Que dire alors de l’applicabilité des orientations présentées dans le Livre Blanc de la Commission Européenne sur les transports (400 milliards € d’investissements à faire en 10 ans)? Il faut bien trouver un moyen d’emprunter pour faire relais entre les dépenses d’infrastructures à réaliser et la monétarisation du surplus qui viendra progressivement dans les 50 prochaines années.

Il paraît également évident qu’il faut transformer en recettes monétaires une plus grande partie du surplus économique des transports : autrement dit, il faut accroître le coût du transport en faisant payer plus les clients et moins les contribuables, qui ont déjà atteint la limite du supportable pour leurs impôts.

Le rôle du secteur privé

Dans la famille des ouvrages qui ne se font pas, un calcul économique synthétique montre que le taux de rentabilité économique serait cependant de 80 % à 100 %, et donc un taux de rentabilité financière compris entre 25% et 30%. Ne faut-il pas alors conclure que le vrai taux d’actualisation de l’Etat français en ce moment est supérieur à ces valeurs ?

Une autre approche étudiée en son temps par C.Charmeil et J.Thédié, utilise la « désutilité » des fonds publics, qui revient à admettre que leur coût marginal est de deux à trois fois leur coût nominal.

Dans ses appels d’offres de “ shadow toll schemes ”, l’Irlande retient la valeur de 5 % (nominal) pour calculer le coût actualisé des dépenses d’exploitation et d’entretien des routes. Les ouvrages ou sociétés concessionnaires que les Etats vendent au secteur privé se valorisent en ce moment à environ 20 fois leur bénéfice annuel, ce qui correspond à un taux d’actualisation financier de 4,5 % sur 30 ans. Bien sur, l’intérêt financier se double d’un intérêt industriel car les groupes actifs dans ce domaine ont la conviction qu’il y a des synergies techniques portant potentialité de réduction de coûts (souplesse dans les financements, optimisation des recettes et de coûts d’investissements, etc.).

Mais cela montre que le taux d’actualisation financier des grandes entreprises privées et des fonds financiers est aujourd’hui inférieur à celui des Etats. Beaucoup d’organisme de financement on un coût du capital compris entre 6% et 7%, ce qui est largement inférieur au taux révélé des Etats.

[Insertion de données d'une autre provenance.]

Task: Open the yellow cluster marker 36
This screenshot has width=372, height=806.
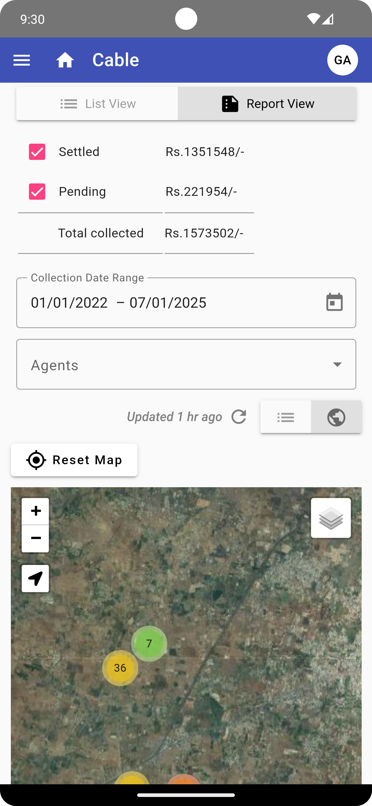Action: (120, 668)
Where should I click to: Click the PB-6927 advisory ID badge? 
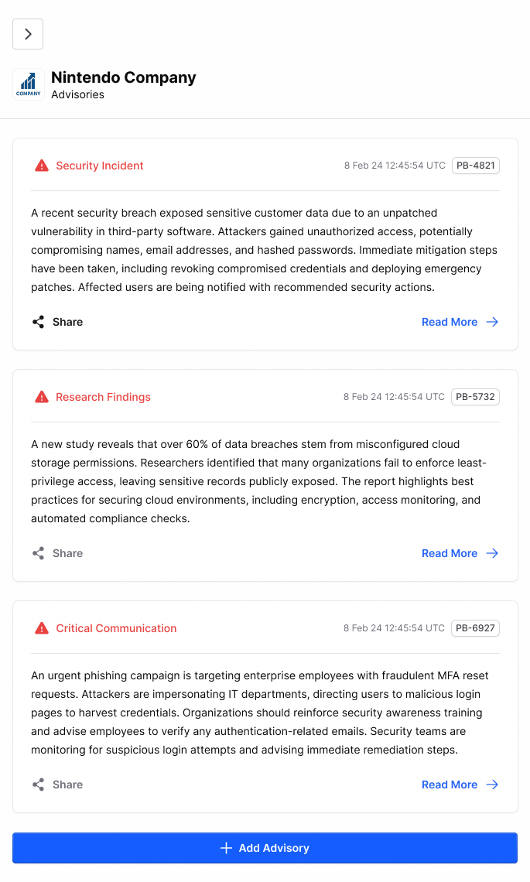click(476, 628)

Cet aspect de la réalité économique actuelle ouvre des horizons nouveaux tant pour les Etats que pour les investisseurs privés. C’est pour cela que le PFI (private finance initiative) se développe en Grande Bretagne, et que le partenariat public privé se diffuse. Pour que ce processus trouve sa place dans les procédures classiques de construction d’infrastructures, l’amélioration de l’évaluation économique des projets est absolument indispensable. Une harmonie des méthodologies au niveau européen sera, à court terme, indispensable.